For the decade following the 2007-2009 recession, new-home construction in the U.S. slowed. The homeowner vacancy rate has since fallen to 0.8%, the lowest in 66 years of record-keeping. The rental vacancy rate is near its lowest level since 1984. At the end of April, 1.03 million homes were listed for sale nationally, equal to a 2.2-month supply at the current sales pace, compared with a historical average of 5.7 months for that time of year, according to NAR.

Here's another interesting chart someone tweeted:

For an in-depth dive into the housing market, here is this five-part series by Voss Capital, The Big Long? A Deep Dive on U.S. Housing:

Excerpt:

In our view, the current housing market is a textbook example of supply and demand imbalances driving up prices. The demand that has resulted in bidding wars and rapid home price appreciation isn't coming from euphoric real estate speculation. The ongoing wave of demographic driven demand is crashing into a structural housing supply shortage after we spent over a decade underbuilding following the financial crisis. While we don't want to try to predict housing prices, we think the calls for a housing price crash on par with or even worse than 2007/2008 are sensationalistic as we believe there is a strong demand floor for the foreseeable future...

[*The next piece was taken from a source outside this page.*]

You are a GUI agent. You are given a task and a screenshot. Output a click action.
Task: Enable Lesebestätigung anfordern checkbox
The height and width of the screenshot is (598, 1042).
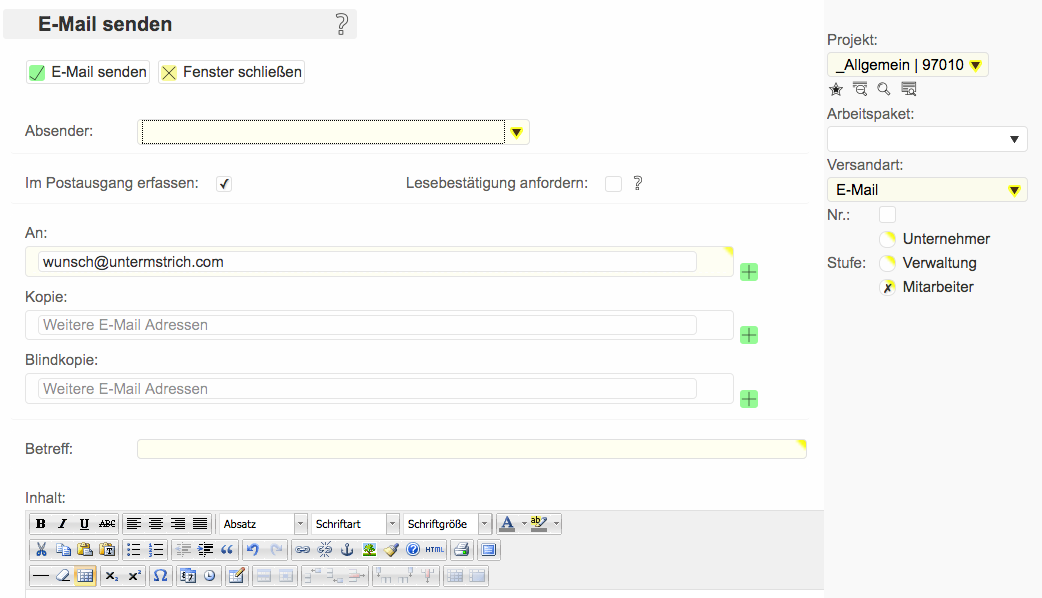(613, 184)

While we agree that affordability is something to keep an eye on and quickly becoming a concern in some markets, much of it stems from the supply/demand imbalance we entered 2020 with rather than rampant speculation or anything of the sort. The good news is that homebuilders are building where people want to live, where the demographics support it and where employment is growing. Despite persistent supply chain issues continuing to slow down the pace of completions there are currently more than 800,000 single family home under construction. This provides a line of sight to much needed new supply which should serve to help correct the supply/demand imbalance and ease the rapid home price increases in the most in demand cities.